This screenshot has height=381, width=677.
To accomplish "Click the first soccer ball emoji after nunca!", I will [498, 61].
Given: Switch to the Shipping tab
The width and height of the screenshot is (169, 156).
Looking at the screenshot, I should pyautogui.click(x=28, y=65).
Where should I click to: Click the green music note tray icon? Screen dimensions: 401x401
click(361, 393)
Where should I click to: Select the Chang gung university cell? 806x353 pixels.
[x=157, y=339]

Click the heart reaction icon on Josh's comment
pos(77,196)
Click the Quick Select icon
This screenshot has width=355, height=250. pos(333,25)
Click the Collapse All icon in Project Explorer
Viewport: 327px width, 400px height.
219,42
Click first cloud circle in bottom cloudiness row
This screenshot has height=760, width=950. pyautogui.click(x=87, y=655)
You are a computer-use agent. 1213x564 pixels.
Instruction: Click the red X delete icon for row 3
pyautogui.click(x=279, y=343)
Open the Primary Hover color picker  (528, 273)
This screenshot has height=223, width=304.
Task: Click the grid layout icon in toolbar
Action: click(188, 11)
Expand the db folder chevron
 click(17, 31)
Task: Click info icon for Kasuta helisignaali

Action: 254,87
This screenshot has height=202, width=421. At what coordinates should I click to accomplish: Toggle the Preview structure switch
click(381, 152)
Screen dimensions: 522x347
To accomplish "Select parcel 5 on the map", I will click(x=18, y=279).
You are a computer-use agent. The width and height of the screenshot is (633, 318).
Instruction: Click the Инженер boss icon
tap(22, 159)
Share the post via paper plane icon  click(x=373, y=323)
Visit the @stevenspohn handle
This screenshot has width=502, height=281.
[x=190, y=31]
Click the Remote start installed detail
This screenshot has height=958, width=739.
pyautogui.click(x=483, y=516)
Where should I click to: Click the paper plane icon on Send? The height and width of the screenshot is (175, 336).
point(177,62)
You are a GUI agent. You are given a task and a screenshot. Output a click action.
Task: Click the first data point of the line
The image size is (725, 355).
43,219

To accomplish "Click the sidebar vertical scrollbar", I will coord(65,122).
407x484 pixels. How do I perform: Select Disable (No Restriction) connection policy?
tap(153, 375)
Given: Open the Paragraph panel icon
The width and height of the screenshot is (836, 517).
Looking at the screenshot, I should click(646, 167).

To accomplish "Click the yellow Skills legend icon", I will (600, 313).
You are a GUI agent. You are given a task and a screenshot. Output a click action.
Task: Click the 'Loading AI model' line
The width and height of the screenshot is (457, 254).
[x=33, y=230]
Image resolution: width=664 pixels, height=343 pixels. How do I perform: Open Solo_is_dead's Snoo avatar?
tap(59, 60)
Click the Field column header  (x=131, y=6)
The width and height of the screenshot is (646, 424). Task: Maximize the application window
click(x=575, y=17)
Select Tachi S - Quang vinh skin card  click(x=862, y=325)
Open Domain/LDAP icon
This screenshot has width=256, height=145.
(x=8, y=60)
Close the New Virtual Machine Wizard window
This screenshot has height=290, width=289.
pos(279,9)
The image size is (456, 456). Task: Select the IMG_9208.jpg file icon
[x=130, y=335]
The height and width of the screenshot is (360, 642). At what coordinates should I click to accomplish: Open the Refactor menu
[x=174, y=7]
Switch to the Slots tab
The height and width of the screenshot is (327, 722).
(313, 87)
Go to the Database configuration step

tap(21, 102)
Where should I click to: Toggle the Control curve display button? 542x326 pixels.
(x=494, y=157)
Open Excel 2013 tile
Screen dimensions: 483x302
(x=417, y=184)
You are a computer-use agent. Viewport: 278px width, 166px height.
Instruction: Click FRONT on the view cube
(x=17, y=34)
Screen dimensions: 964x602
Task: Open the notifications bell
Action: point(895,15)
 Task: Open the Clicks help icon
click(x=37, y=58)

-*-

- _What this task involves_
Write out the records once more, precisely as they stand.

- _Reply to the exercise_
This screenshot has height=381, width=677.
To accomplish "Click the first soccer ball emoji after nunca!", I will [498, 61].
Given: Switch to the Shipping tab
The width and height of the screenshot is (169, 156).
Looking at the screenshot, I should pyautogui.click(x=28, y=65).
Where should I click to: Click the green music note tray icon? Screen dimensions: 401x401
click(361, 393)
Where should I click to: Select the Chang gung university cell? 806x353 pixels.
[x=157, y=339]

Click the heart reaction icon on Josh's comment
pos(77,196)
Click the Quick Select icon
This screenshot has width=355, height=250. pos(333,25)
Click the Collapse All icon in Project Explorer
Viewport: 327px width, 400px height.
219,42
Click first cloud circle in bottom cloudiness row
This screenshot has height=760, width=950. pyautogui.click(x=87, y=655)
You are a computer-use agent. 1213x564 pixels.
Instruction: Click the red X delete icon for row 3
pyautogui.click(x=279, y=343)
Open the Primary Hover color picker  (528, 273)
This screenshot has height=223, width=304.
Task: Click the grid layout icon in toolbar
Action: click(188, 11)
Expand the db folder chevron
 click(17, 31)
Task: Click info icon for Kasuta helisignaali

Action: 254,87
This screenshot has height=202, width=421. At what coordinates should I click to accomplish: Toggle the Preview structure switch
click(381, 152)
Screen dimensions: 522x347
To accomplish "Select parcel 5 on the map", I will click(x=18, y=279).
You are a computer-use agent. The width and height of the screenshot is (633, 318).
Instruction: Click the Инженер boss icon
tap(22, 159)
Share the post via paper plane icon  click(x=373, y=323)
Visit the @stevenspohn handle
This screenshot has width=502, height=281.
[x=190, y=31]
Click the Remote start installed detail
This screenshot has height=958, width=739.
pyautogui.click(x=483, y=516)
Where should I click to: Click the paper plane icon on Send? The height and width of the screenshot is (175, 336).
point(177,62)
You are a GUI agent. You are given a task and a screenshot. Output a click action.
Task: Click the first data point of the line
The image size is (725, 355).
43,219

To accomplish "Click the sidebar vertical scrollbar", I will coord(65,122).
407x484 pixels. How do I perform: Select Disable (No Restriction) connection policy?
tap(153, 375)
Given: Open the Paragraph panel icon
The width and height of the screenshot is (836, 517).
Looking at the screenshot, I should click(646, 167).

To accomplish "Click the yellow Skills legend icon", I will (600, 313).
You are a GUI agent. You are given a task and a screenshot. Output a click action.
Task: Click the 'Loading AI model' line
The width and height of the screenshot is (457, 254).
[x=33, y=230]
Image resolution: width=664 pixels, height=343 pixels. How do I perform: Open Solo_is_dead's Snoo avatar?
tap(59, 60)
Click the Field column header  (x=131, y=6)
The width and height of the screenshot is (646, 424). Task: Maximize the application window
click(x=575, y=17)
Select Tachi S - Quang vinh skin card  click(x=862, y=325)
Open Domain/LDAP icon
This screenshot has width=256, height=145.
(x=8, y=60)
Close the New Virtual Machine Wizard window
This screenshot has height=290, width=289.
pos(279,9)
The image size is (456, 456). Task: Select the IMG_9208.jpg file icon
[x=130, y=335]
The height and width of the screenshot is (360, 642). At what coordinates should I click to accomplish: Open the Refactor menu
[x=174, y=7]
Switch to the Slots tab
The height and width of the screenshot is (327, 722).
(313, 87)
Go to the Database configuration step

tap(21, 102)
Where should I click to: Toggle the Control curve display button? 542x326 pixels.
(x=494, y=157)
Open Excel 2013 tile
Screen dimensions: 483x302
(x=417, y=184)
You are a computer-use agent. Viewport: 278px width, 166px height.
Instruction: Click FRONT on the view cube
(x=17, y=34)
Screen dimensions: 964x602
Task: Open the notifications bell
Action: point(895,15)
 Task: Open the Clicks help icon
click(x=37, y=58)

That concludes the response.